> _What the exercise asks_: Repeat the entries word for word. Leave nothing out.

Stored items from a collection:
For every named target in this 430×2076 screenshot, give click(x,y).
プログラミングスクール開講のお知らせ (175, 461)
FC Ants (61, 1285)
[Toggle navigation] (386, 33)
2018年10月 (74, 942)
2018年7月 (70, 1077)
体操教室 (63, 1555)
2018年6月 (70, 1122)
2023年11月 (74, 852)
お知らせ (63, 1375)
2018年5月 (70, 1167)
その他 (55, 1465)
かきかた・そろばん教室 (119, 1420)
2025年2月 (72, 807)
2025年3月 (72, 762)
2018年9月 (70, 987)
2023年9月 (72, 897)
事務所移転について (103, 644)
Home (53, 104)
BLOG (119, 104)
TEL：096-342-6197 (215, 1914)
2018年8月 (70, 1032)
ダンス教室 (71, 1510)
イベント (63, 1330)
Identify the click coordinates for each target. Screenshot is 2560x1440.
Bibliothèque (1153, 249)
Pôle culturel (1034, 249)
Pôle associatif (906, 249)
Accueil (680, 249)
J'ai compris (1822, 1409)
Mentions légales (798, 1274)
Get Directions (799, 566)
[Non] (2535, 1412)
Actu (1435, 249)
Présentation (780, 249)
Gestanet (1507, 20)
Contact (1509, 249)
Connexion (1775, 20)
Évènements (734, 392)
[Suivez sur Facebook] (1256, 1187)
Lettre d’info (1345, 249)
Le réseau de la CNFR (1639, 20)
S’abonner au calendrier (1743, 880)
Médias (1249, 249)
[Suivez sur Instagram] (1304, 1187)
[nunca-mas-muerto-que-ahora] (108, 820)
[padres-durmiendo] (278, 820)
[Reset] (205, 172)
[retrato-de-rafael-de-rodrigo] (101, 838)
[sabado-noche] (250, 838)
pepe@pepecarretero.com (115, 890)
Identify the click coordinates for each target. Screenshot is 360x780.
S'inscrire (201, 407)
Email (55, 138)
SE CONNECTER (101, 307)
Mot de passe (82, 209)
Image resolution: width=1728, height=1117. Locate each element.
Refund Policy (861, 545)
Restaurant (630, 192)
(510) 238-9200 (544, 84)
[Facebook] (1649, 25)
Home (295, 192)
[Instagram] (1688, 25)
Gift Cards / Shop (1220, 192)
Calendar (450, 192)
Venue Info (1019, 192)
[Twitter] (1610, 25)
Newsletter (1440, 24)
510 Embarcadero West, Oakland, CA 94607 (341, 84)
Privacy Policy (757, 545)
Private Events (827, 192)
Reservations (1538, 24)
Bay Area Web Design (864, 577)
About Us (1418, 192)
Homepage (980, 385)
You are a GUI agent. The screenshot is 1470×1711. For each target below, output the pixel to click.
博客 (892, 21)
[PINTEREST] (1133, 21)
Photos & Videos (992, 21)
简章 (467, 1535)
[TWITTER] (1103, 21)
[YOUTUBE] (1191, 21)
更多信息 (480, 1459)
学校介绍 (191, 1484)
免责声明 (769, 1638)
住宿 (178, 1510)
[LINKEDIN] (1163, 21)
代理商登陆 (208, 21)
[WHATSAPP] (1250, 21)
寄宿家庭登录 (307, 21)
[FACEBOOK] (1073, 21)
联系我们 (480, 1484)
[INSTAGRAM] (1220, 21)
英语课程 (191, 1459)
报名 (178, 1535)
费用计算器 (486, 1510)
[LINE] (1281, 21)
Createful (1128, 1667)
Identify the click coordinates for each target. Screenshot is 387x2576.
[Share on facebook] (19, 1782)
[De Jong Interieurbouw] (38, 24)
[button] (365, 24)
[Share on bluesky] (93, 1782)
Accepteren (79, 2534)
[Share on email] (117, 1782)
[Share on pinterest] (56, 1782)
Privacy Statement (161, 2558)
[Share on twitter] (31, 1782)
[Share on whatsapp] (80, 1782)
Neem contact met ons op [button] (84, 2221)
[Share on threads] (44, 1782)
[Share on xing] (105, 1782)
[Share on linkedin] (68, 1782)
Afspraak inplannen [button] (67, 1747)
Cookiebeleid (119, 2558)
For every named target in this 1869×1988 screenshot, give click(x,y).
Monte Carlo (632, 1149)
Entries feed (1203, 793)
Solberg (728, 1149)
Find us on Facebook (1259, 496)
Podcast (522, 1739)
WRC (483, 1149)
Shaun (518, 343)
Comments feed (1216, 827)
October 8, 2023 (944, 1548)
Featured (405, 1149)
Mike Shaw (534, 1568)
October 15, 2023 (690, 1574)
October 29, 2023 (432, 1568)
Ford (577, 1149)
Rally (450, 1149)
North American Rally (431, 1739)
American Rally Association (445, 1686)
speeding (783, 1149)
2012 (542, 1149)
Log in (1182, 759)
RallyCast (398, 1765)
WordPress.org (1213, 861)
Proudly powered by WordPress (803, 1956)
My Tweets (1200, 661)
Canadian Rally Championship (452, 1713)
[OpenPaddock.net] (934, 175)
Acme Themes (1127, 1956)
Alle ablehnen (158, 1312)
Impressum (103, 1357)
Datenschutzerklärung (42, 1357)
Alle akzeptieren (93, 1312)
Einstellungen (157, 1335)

> _Solved exercise_:
For every named target in this 430×2076 screenshot, give click(x,y).
プログラミングスクール開講のお知らせ (175, 461)
FC Ants (61, 1285)
[Toggle navigation] (386, 33)
2018年10月 (74, 942)
2018年7月 (70, 1077)
体操教室 (63, 1555)
2018年6月 (70, 1122)
2023年11月 (74, 852)
お知らせ (63, 1375)
2018年5月 (70, 1167)
その他 (55, 1465)
かきかた・そろばん教室 (119, 1420)
2025年2月 (72, 807)
2025年3月 (72, 762)
2018年9月 (70, 987)
2023年9月 (72, 897)
事務所移転について (103, 644)
Home (53, 104)
BLOG (119, 104)
TEL：096-342-6197 (215, 1914)
2018年8月 (70, 1032)
ダンス教室 (71, 1510)
イベント (63, 1330)
Identify the click coordinates for each target. Screenshot is 2560x1440.
Bibliothèque (1153, 249)
Pôle culturel (1034, 249)
Pôle associatif (906, 249)
Accueil (680, 249)
J'ai compris (1822, 1409)
Mentions légales (798, 1274)
Get Directions (799, 566)
[Non] (2535, 1412)
Actu (1435, 249)
Présentation (780, 249)
Gestanet (1507, 20)
Contact (1509, 249)
Connexion (1775, 20)
Évènements (734, 392)
[Suivez sur Facebook] (1256, 1187)
Lettre d’info (1345, 249)
Le réseau de la CNFR (1639, 20)
S’abonner au calendrier (1743, 880)
Médias (1249, 249)
[Suivez sur Instagram] (1304, 1187)
[nunca-mas-muerto-que-ahora] (108, 820)
[padres-durmiendo] (278, 820)
[Reset] (205, 172)
[retrato-de-rafael-de-rodrigo] (101, 838)
[sabado-noche] (250, 838)
pepe@pepecarretero.com (115, 890)
Identify the click coordinates for each target. Screenshot is 360x780.
S'inscrire (201, 407)
Email (55, 138)
SE CONNECTER (101, 307)
Mot de passe (82, 209)
Image resolution: width=1728, height=1117. Locate each element.
Refund Policy (861, 545)
Restaurant (630, 192)
(510) 238-9200 (544, 84)
[Facebook] (1649, 25)
Home (295, 192)
[Instagram] (1688, 25)
Gift Cards / Shop (1220, 192)
Calendar (450, 192)
Venue Info (1019, 192)
[Twitter] (1610, 25)
Newsletter (1440, 24)
510 Embarcadero West, Oakland, CA 94607 (341, 84)
Privacy Policy (757, 545)
Private Events (827, 192)
Reservations (1538, 24)
Bay Area Web Design (864, 577)
About Us (1418, 192)
Homepage (980, 385)
You are a GUI agent. The screenshot is 1470×1711. For each target below, output the pixel to click.
博客 (892, 21)
[PINTEREST] (1133, 21)
Photos & Videos (992, 21)
简章 (467, 1535)
[TWITTER] (1103, 21)
[YOUTUBE] (1191, 21)
更多信息 (480, 1459)
学校介绍 (191, 1484)
免责声明 (769, 1638)
住宿 (178, 1510)
[LINKEDIN] (1163, 21)
代理商登陆 (208, 21)
[WHATSAPP] (1250, 21)
寄宿家庭登录 (307, 21)
[FACEBOOK] (1073, 21)
联系我们 (480, 1484)
[INSTAGRAM] (1220, 21)
英语课程 (191, 1459)
报名 (178, 1535)
费用计算器 (486, 1510)
[LINE] (1281, 21)
Createful (1128, 1667)
Identify the click coordinates for each target. Screenshot is 387x2576.
[Share on facebook] (19, 1782)
[De Jong Interieurbouw] (38, 24)
[button] (365, 24)
[Share on bluesky] (93, 1782)
Accepteren (79, 2534)
[Share on email] (117, 1782)
[Share on pinterest] (56, 1782)
Privacy Statement (161, 2558)
[Share on twitter] (31, 1782)
[Share on whatsapp] (80, 1782)
Neem contact met ons op [button] (84, 2221)
[Share on threads] (44, 1782)
[Share on xing] (105, 1782)
[Share on linkedin] (68, 1782)
Afspraak inplannen [button] (67, 1747)
Cookiebeleid (119, 2558)
For every named target in this 1869×1988 screenshot, give click(x,y).
Monte Carlo (632, 1149)
Entries feed (1203, 793)
Solberg (728, 1149)
Find us on Facebook (1259, 496)
Podcast (522, 1739)
WRC (483, 1149)
Shaun (518, 343)
Comments feed (1216, 827)
October 8, 2023 (944, 1548)
Featured (405, 1149)
Mike Shaw (534, 1568)
October 15, 2023 (690, 1574)
October 29, 2023 (432, 1568)
Ford (577, 1149)
Rally (450, 1149)
North American Rally (431, 1739)
American Rally Association (445, 1686)
speeding (783, 1149)
2012 (542, 1149)
Log in (1182, 759)
RallyCast (398, 1765)
WordPress.org (1213, 861)
Proudly powered by WordPress (803, 1956)
My Tweets (1200, 661)
Canadian Rally Championship (452, 1713)
[OpenPaddock.net] (934, 175)
Acme Themes (1127, 1956)
Alle ablehnen (158, 1312)
Impressum (103, 1357)
Datenschutzerklärung (42, 1357)
Alle akzeptieren (93, 1312)
Einstellungen (157, 1335)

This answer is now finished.